This gas is flowed through the pipe 11 into the powder collector 7
such as a bag filter, a cyclone, or a wet type dust collector, in
which the ultra-fine metal particles within the gas are trapped and
collected. Then, the gas is discharged outside by the blower 8.
[0047] In addition, outside air is supplied to the pipe 11, through
which the gas discharged from the furnace 5 flows, to thereby cool
the exhaust gas.
[0048] In the production of ultra-fine metal particles by the
aforementioned production apparatus, the raw material metal powders
and the fuel are flowed from the feeder 2 to the raw material
supply path 31, and the combustion-assisting gas is flowed from the
primary/secondary oxygen supplier 4 to the primary oxygen supply
path 32 and the secondary oxygen supply path 33, to thereby cause
the combustion.
[0049] During this combustion, the amount of the oxygen required
for completely burning the fuel (hereinafter referred to as the
oxygen ratio; the oxygen amount enough to completely burn the fuel
is defined as 1) is adjusted within a range from 0.4 to 1.2,
preferably from 0.6 to 1.2, to thereby form the reducing flame in
which carbon monoxide or hydrogen remains. In this case, it is not
necessary to adjust the oxygen amount lower than the oxygen amount
required for complete combustion, and the oxygen amount may be
excess.
[0050] At the same time, the supply amounts of the fuel and the
combustion-assisting gas are adjusted to control the volume ratio
CO/CO.sub.2 of carbon monoxide and carbon dioxide within the gas
discharged from the furnace 5 within a rage from 0.15 to 1.2. When
the volume ratio CO/CO.sub.2 is below 0.15, the produced ultra-fine
particles are oxidized. When the volume ratio CO/CO.sub.2 is over
1.2, a lot of soot occurs within the combustion gas, and the
ultra-fine metal particles are contaminated with this soot.
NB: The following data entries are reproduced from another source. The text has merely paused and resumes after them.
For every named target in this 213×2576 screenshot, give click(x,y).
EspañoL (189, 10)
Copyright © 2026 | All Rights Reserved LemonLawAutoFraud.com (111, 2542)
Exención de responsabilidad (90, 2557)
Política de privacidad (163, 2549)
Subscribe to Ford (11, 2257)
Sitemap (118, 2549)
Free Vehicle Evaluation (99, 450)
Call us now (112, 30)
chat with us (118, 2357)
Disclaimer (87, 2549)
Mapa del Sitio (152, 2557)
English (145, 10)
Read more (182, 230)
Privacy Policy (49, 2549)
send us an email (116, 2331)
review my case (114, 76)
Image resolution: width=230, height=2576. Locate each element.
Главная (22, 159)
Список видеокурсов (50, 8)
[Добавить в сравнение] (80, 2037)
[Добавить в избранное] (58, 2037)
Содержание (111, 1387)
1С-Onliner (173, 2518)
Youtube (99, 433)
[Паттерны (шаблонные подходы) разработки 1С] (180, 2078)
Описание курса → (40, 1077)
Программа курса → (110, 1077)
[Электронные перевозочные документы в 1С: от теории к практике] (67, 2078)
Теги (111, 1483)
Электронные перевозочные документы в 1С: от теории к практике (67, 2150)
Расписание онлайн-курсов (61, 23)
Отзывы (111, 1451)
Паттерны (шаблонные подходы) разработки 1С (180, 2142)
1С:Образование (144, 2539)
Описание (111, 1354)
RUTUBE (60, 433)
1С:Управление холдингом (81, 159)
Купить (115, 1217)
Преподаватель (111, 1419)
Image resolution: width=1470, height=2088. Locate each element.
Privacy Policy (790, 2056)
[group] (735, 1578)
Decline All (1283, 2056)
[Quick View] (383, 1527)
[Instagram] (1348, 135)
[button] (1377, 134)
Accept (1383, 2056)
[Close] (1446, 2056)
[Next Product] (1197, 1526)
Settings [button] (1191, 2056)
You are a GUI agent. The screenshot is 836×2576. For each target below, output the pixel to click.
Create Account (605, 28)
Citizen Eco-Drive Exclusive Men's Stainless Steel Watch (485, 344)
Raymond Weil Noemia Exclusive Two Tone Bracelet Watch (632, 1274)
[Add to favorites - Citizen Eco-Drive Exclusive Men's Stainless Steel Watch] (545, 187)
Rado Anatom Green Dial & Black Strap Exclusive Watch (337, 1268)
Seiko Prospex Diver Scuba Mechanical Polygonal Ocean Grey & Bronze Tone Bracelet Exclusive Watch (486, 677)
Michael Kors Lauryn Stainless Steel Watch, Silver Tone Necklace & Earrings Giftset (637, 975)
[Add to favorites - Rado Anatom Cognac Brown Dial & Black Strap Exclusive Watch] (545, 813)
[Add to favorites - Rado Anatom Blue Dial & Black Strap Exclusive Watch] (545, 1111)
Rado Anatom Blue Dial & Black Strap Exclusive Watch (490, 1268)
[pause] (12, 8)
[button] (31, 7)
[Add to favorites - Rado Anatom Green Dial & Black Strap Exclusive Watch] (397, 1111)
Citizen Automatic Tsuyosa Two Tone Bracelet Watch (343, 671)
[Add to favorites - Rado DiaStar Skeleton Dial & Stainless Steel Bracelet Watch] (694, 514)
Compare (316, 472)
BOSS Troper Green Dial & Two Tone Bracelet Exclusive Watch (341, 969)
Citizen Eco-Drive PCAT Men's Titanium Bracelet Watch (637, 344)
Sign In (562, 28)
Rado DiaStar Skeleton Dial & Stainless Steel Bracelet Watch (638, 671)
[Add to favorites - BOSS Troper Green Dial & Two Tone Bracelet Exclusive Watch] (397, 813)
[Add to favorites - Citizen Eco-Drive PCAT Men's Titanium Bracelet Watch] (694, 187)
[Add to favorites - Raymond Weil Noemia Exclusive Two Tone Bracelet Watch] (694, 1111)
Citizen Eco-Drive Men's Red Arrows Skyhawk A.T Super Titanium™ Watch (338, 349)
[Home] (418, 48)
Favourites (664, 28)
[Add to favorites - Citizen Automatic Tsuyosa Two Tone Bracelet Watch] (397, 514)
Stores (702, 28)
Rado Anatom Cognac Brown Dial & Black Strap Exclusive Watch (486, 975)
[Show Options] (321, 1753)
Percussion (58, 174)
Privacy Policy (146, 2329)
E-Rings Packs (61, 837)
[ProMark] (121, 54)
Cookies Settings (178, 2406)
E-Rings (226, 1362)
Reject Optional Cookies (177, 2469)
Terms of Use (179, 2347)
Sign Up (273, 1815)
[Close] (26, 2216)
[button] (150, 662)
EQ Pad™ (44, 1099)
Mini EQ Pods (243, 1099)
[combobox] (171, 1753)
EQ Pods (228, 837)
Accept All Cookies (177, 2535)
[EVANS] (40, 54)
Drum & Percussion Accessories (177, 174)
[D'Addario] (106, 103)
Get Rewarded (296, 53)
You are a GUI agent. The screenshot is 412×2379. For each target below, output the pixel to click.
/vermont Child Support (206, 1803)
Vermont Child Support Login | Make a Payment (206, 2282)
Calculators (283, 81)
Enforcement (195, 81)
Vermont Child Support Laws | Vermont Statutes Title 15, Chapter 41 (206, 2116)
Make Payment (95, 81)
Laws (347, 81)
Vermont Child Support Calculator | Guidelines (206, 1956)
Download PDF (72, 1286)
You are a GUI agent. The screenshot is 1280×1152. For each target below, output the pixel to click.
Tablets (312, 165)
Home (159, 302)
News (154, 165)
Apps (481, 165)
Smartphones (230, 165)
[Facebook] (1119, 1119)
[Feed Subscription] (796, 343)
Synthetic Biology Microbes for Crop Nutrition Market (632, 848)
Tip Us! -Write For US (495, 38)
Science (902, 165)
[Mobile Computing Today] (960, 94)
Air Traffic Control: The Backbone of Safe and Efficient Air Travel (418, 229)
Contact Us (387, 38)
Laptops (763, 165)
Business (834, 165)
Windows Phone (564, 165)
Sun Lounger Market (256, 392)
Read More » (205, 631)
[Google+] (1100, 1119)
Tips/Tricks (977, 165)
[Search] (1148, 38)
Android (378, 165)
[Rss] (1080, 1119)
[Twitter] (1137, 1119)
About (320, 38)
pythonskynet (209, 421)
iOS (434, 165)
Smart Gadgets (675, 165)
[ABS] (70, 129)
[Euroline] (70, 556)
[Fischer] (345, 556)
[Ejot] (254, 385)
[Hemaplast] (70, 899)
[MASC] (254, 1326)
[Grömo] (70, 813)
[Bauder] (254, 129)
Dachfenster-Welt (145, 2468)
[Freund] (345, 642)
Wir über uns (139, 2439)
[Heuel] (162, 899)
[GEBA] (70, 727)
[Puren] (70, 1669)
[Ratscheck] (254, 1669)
[0051] The measurement of the volume ratio CO/CO.sub.2 of carbon
monoxide and carbon dioxide within the discharged gas is performed
at the measurement point A in FIG. 1. In addition, the measurement
is constantly performed by the measurement device such as Fourier
Transform Infrared Spectrometer, and the flow ratio of the fuel and
the combustion-assisting gas is adjusted on the basis of this
measurement result.
[0052] Furthermore, the gas inside the furnace is cooled by flowing
cooling water in the furnace 5, to thereby suppress the produced
ultra-fine metal particles from colliding with one another and
being fused and upsized. For the furnace comprised of a
fire-resistive wall, the cooling gas such as nitrogen or argon is
blown into the furnace from the cooling gas supplier that is not
illustrated, to thereby rapidly cool the inside gas. When the
temperature of the cooling gas introduction section is 500.degree.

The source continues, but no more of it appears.